Protein-coding gene in humans

Cytochrome c oxidase subunit 5B, mitochondrial is an enzyme in humans that is a subunit of the cytochrome c oxidase complex, also known as Complex IV, the last enzyme in the mitochondrial electron transport chain. In humans, cytochrome c oxidase subunit 5B is encoded by the COX5B gene.

== Structure ==

The enzyme weighs 14 kDa and is composed of 129 amino acids. The protein is a subunit of Complex IV, which consists of 13 mitochondrial- and nuclear-encoded subunits. The sequence of subunit Vb is well conserved and includes three conserved cysteines that coordinate the zinc ion. Two of these cysteines are clustered in the C-terminal section of the subunit.

== Gene ==
The COX5B gene, located on the q arm of chromosome 2 in position 11.2, is made up of 4 exons and is 2,137 base pairs in length.

== Function ==

Cytochrome c oxidase (COX) is the terminal enzyme of the mitochondrial respiratory chain. It is a multi-subunit enzyme complex that couples the transfer of electrons from cytochrome c to oxygen and contributes to a proton electrochemical gradient across the inner mitochondrial membrane to drive ATP synthesis via protonmotive force. The mitochondrially-encoded subunits perform the electron transfer of proton pumping activities.
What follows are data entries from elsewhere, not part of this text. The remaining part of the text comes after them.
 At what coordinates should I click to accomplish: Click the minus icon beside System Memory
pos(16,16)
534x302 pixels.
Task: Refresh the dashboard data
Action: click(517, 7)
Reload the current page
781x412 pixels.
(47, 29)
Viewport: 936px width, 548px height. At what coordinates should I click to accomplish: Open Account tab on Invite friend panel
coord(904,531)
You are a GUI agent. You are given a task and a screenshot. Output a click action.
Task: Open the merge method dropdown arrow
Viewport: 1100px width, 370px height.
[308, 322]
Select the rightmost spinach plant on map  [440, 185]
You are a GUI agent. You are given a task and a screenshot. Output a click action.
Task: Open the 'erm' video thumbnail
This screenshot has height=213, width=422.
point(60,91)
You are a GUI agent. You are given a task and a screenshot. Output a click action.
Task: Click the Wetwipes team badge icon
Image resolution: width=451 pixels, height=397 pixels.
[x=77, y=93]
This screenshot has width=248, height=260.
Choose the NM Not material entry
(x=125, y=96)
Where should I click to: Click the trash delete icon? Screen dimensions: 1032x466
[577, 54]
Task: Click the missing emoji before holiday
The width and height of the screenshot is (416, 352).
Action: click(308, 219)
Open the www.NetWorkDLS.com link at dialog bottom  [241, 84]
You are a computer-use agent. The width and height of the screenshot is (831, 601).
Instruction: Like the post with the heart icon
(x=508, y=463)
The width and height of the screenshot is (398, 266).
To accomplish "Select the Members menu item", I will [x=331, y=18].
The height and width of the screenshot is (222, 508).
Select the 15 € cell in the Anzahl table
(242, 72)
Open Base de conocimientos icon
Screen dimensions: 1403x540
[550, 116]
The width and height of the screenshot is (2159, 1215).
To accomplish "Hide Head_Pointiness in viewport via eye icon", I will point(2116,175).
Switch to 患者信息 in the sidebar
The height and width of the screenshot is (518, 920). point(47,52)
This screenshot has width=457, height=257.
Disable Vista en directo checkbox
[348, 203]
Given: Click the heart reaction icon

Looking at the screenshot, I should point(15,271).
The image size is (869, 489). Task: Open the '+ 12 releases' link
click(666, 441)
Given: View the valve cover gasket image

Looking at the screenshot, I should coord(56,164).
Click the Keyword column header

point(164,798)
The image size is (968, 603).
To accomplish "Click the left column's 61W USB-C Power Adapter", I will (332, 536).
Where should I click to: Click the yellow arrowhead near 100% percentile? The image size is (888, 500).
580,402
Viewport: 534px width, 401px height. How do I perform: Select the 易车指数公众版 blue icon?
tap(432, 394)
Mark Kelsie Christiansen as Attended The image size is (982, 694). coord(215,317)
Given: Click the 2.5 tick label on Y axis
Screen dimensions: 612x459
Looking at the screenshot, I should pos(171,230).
The functions of the nuclear-encoded subunits are unknown but they may play a role in the regulation and assembly of the complex.

Summary reaction:
 4 Fe^{2+}-cytochrome c + 8 H^{+}_{in} + O_{2} → 4 Fe^{3+}-cytochrome c + 2 H_{2}O + 4 H^{+}_{out}

==Clinical significance==

COX5A and COX5B are involved in the regulation of cancer cell metabolism by Bcl-2.

The Trans-activator of transcription protein (Tat) of human immunodeficiency virus (HIV) inhibits cytochrome c oxidase (COX) activity in permeabilized mitochondria isolated from both mouse and human liver, heart, and brain samples.

== Interactions ==

COX5B has been shown to interact with androgen receptor.